Politics: PM: 'Light at the end of the tunnel in 2012'

The turning point when the country would once again get back on a path to growth will come in 2012, Prime Minister George Papandreou said during a cabinet meeting held on Wednesday. He stressed that major changes that the government will have to make after the European Union summit on March 24-25.

He referred to three important milestones in this course, the first being the three-year programme that would have to be made part of a national plan, the second being ruling PASOK's national conference and the third, the Thessaloniki International Fair.

Papandreou stressed that the deadlines were tight and a great deal of work had to be done, during which the government had to wage a battle with established interests, entitlements and privileges and deeply-rooted attitudes that had made the country "sick".

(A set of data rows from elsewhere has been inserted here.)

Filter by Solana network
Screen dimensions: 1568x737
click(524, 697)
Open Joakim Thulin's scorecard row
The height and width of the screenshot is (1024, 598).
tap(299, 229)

In a reference to groups of citizens that gathered to jeer and otherwise express their displeasure at members of the government and other politicians when they went abroad, the prime minister said an effort was underway to "cut off" the government and PASOK from society and daily contact with citizens and their problems.

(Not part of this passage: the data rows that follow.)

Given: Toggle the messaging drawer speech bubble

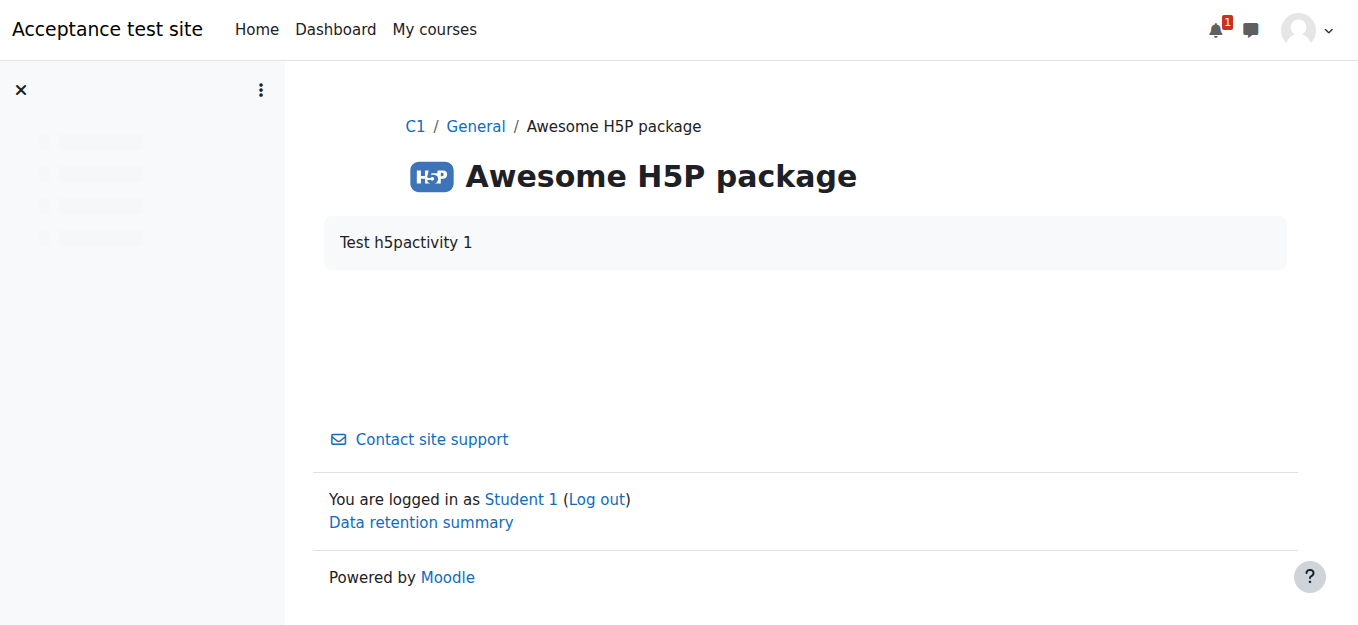Looking at the screenshot, I should click(1250, 30).
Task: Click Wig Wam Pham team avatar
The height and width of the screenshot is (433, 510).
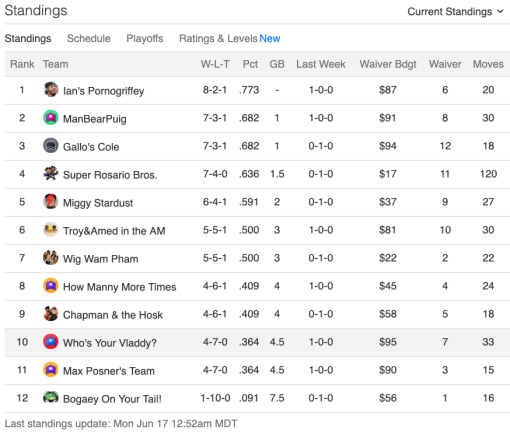Action: (x=51, y=257)
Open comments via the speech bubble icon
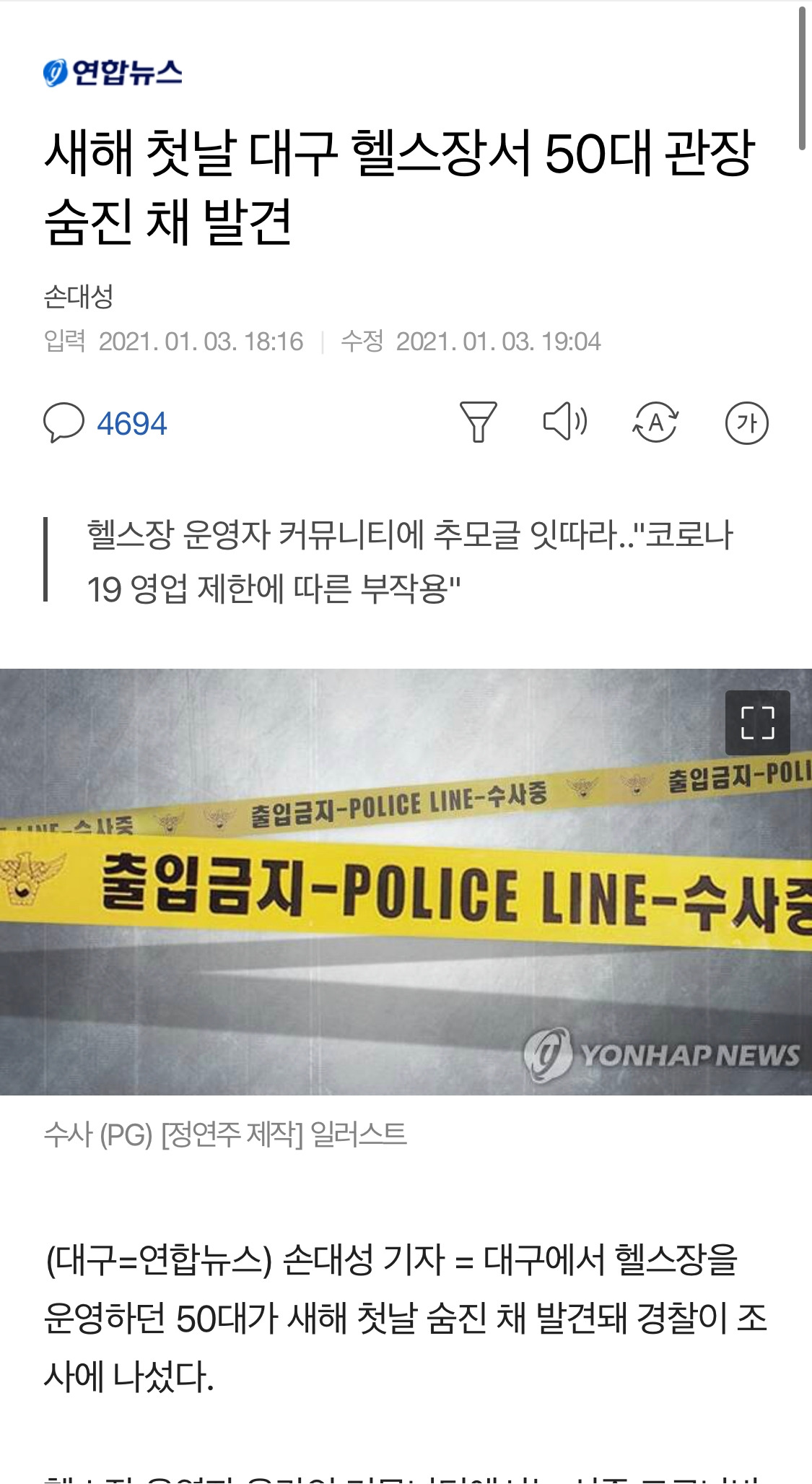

"We will persevere and remain at the citizens' side on a daily basis with even greater intensity, we will talk with them and jointly tackle the problems," Papan-reou stressed.

Concerning the upcoming EU summit, he said it was crucial and that, if everything went well, the decisions made by EU leaders on March 11 would be confirmed and made official, stressing that these would benefit both Greece and Europe.

He noted also that Greece's proposal for a 'Tobin Tax' on financial transactions was being adopted by more and more countries within the Eurozone.

Papandreou underlined that one of the first priorities was to build a relationship of trust between the state and citizens. For this reason, there could be absolutely no digression from the targets the government had set and the promises it had made, which was to free the next generations from the burden of the past and change the country.

One of the issues raised by the prime minister was the quality of the government's legislative work, which he said would take precedence since several bills had needed to be passed extremely quickly. "I want us to make a new start," he said, adding that the laws should have "very specific values, which the government expresses".

He said an assessment process of existing legislation will soon begin, to see to what extent their impact was positive of whether they needed amendments or improvements.

As an example, the prime minister cited the results of a survey that showed that a significant portion of each wage-earners salary was still being lost as a result of bureaucratic procedures.

He also referred to international developments, such as the nuclear disaster in Japan and developments in Libya, where he said that Greece's priority was to find a peaceful solution. He stressed that Muammar Gaddafi would have to accept the terms of the United Nations, however, concerning protection of civilians and begin a process of democratic reforms.

Wednesday's cabinet meeting was held to discuss and approve five draft bills that are to be tabled in Parliament. These include a bill for reforming the system for agricultural cooperatives, an environment ministry bill on oil and gas pipeline projects, a second environment ministry bill on waste management, an interior ministry bill on improving the legislative process and a finance ministry bill setting up a General Secretary of Public Property, and changing the legal framework for public organisations and enterprises, the organisation of managing public debt and the Consignment Deposits and Loans Fund.